The animation at the top shows the overall process for the regional analysis of microglial morphology on IHC sections. Briefly, after we stain the tissue sections for Iba-1 using an automated immunohistochemistry stainer, we digitize the slides using a whole slide scanner. After scanning, we get a high-resolution digital image with sub-micrometer spatial resolution.  

We then apply the approach outlined in the schematic at the bottom of the page for segmentation and classification of the microglia over the entire tissue section. The IHC stain is first segmented, and then the cells are detected and classified using computer vision algorithms. The microglia are skeletonized and their processes are separated from the soma. This approach enables the extraction of a high number of morphological features, such as the cell size, the soma size, the number of branching points in the skeleton, etc. These features are then used by a machine learning model that assigns an activation score to each cell and then classifies that cell as activated or not. 

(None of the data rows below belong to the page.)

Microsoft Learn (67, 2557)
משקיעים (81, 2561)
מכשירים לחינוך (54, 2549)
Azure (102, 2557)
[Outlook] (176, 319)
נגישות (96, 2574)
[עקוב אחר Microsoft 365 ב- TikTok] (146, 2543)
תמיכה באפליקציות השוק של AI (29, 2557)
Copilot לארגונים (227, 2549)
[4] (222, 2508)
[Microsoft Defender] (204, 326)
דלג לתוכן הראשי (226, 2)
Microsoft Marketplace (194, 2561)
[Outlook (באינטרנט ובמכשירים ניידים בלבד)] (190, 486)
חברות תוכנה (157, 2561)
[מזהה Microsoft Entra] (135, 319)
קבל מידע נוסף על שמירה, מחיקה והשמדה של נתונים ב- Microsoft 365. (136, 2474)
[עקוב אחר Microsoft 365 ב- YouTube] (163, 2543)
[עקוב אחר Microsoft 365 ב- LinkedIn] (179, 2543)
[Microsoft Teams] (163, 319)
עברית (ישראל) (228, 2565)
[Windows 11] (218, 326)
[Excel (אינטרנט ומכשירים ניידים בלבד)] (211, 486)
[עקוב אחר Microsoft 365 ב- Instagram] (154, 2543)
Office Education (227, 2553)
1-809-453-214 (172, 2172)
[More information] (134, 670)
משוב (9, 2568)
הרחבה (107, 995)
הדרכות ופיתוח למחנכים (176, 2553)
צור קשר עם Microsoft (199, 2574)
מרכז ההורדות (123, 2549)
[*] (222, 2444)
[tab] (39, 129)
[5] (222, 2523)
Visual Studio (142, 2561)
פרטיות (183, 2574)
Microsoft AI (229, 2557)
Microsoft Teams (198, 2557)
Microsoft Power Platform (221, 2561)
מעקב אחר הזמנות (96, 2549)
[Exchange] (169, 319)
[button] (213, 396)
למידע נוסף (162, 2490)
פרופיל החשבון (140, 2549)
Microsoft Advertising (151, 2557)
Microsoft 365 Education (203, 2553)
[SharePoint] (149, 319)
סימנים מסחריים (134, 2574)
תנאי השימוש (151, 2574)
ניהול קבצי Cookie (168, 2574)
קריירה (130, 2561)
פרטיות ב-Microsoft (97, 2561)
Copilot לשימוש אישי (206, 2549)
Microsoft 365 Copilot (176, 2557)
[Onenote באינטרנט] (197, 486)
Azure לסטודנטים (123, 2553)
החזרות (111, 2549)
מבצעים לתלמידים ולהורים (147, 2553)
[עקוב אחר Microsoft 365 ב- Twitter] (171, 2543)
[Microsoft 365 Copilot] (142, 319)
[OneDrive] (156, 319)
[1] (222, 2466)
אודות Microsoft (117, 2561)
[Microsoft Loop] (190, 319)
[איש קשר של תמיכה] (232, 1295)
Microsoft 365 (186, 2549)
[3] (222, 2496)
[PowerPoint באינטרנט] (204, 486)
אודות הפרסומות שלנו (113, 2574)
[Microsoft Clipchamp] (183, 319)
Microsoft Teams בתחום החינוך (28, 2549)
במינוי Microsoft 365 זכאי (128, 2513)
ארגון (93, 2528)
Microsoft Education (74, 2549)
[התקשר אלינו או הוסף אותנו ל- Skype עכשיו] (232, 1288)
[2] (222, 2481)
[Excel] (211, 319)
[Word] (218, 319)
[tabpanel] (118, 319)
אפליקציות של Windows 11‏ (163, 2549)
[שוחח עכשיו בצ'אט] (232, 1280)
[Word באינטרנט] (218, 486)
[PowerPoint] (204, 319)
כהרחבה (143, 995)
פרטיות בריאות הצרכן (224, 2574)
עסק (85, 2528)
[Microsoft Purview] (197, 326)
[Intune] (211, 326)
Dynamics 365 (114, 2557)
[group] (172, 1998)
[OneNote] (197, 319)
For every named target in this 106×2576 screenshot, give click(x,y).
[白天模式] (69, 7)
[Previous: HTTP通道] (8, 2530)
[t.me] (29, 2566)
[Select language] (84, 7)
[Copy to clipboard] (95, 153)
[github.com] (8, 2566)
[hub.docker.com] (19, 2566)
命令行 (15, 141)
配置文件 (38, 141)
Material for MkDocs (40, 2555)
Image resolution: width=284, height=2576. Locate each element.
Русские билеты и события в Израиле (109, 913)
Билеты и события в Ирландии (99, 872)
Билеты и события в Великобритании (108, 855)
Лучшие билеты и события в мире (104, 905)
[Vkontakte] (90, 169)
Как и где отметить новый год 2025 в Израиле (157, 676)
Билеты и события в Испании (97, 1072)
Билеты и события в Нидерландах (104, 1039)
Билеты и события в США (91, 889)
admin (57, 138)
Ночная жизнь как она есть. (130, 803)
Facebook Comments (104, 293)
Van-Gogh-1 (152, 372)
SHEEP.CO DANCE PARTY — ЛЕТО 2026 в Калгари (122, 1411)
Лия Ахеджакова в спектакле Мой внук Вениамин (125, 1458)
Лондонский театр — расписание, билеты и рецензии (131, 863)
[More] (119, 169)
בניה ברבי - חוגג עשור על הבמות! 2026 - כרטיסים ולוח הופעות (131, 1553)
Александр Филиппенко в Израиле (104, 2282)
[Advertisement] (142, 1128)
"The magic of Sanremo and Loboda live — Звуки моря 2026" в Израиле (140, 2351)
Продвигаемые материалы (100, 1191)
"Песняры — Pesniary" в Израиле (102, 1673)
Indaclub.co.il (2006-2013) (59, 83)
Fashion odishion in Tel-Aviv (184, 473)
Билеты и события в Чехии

We then use deep-learning artificial intelligence (AI) algorithms to label the neuroanatomy on tissue sections. By analyzing an entire brain region, such as the piriform cortex, hippocampus, or olfactory bulb, we can improve the reliability of the measurements compared with simple analysis of random high-magnification snapshots..

Finally, the results are then aggregated by region-of-interest, subject, and group. In addition to the stain density, our platform can output the total cell density, the activated cell density, and the histogram of cell properties, such as the distribution of activation scores. We will discuss that further in this presentation.

This entire image processing pipeline has been implemented in a scalable manner, such that large data sets can be rapidly analyzed. We are able to analyze microglial activation from all tissue sections from all mice in efficacy studies of putative disease-modifying therapeutic agents.